Le même cérémonial se renouvelait cinq ou six fois dans l’année, sur des circuits différents : Zandvoort pour le Grand Prix des Pays-Bas, Spa-Francorchamps en Belgique, le Nürburgring en Allemagne de l’Ouest, Monza en Italie, Silverstone pour la Grande-Bretagne, le Grand Prix de Monaco en principauté et le Grand Prix de France sur le circuit de …
C’est encore une raison supplémentaire de notre intérêt pour les compétitions de formule 1 : la présence depuis 1950, à une cinquantaine de kilomètres du domicile familial, du circuit des Essarts dans la banlieue rouennaise. Cinq éditions du Grand Prix de l’Automobile Club de France y furent organisées, ainsi que de nombreuses courses de Formule 2.
Le circuit emprunté en sens inverse fut également le théâtre de plusieurs courses cyclistes. Sacrilège, sous mes yeux de fan immodéré d’Anquetil, Raymond Poulidor y fut sacré champion de France sur route et remporta le Critérium National (!).
Le Tour de France y disputa aussi deux demi-étapes, une contre la montre par équipes en 1954 (victoire de la Suisse avec à sa tête Hugo Koblet), une épreuve contre la montre individuelle en 1956 (victoire de Charly Gaul).

**DONNÉES ENREGISTRÉES:**

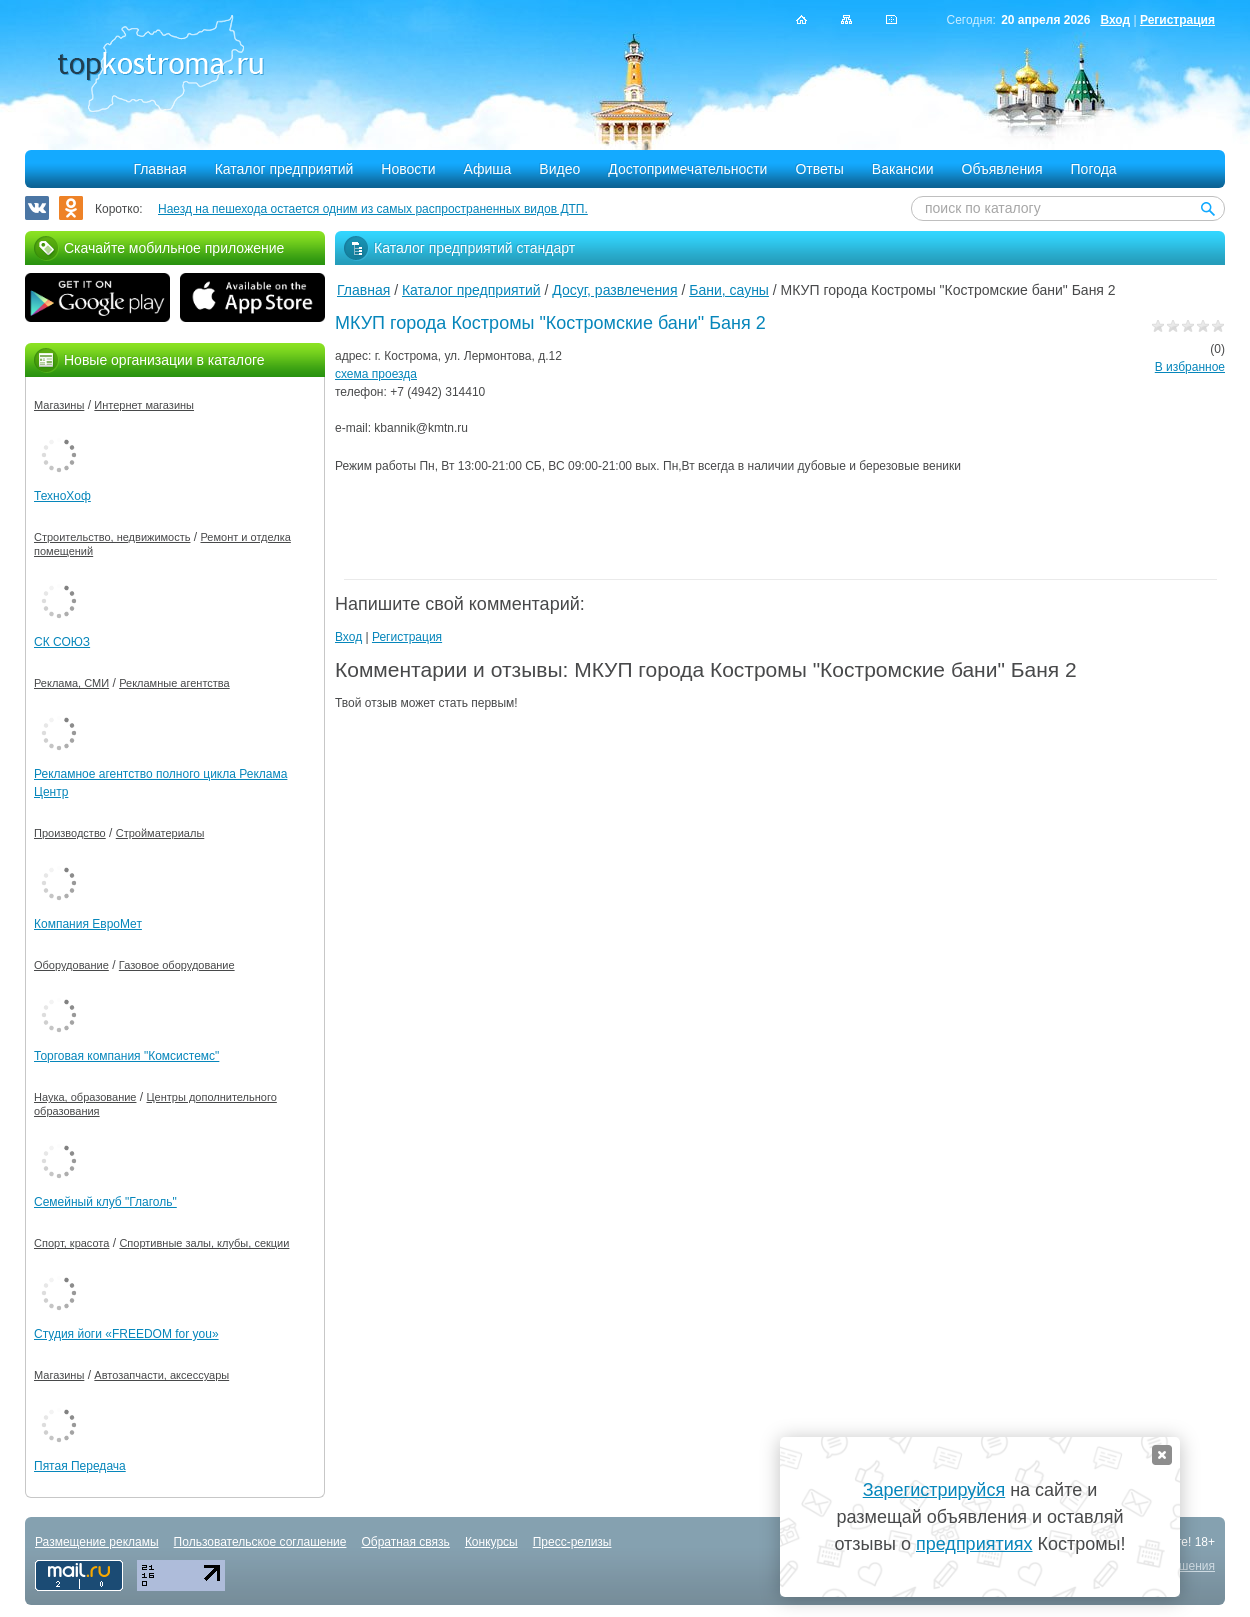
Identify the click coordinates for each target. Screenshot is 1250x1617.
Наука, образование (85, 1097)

**CONSIGNES:**
a) Recopiez le passage du texte source qui commence aux mots « Le circuit emprunté » et s'arrête après les mots « de Charly Gaul). ».
b) Selon le texte source, quelle raison supplémentaire expliquait l'intérêt porté aux compétitions de formule 1 ? Répondez en une à trois phrases.

**RÉSULTATS DE L'EXERCICE:**
a)
Le circuit emprunté en sens inverse fut également le théâtre de plusieurs courses cyclistes. Sacrilège, sous mes yeux de fan immodéré d’Anquetil, Raymond Poulidor y fut sacré champion de France sur route et remporta le Critérium National (!).
Le Tour de France y disputa aussi deux demi-étapes, une contre la montre par équipes en 1954 (victoire de la Suisse avec à sa tête Hugo Koblet), une épreuve contre la montre individuelle en 1956 (victoire de Charly Gaul).

b) Cette raison supplémentaire était la présence, depuis 1950, du circuit des Essarts dans la banlieue rouennaise, à une cinquantaine de kilomètres du domicile familial. Cinq éditions du Grand Prix de l'Automobile Club de France et de nombreuses courses de Formule 2 y furent organisées.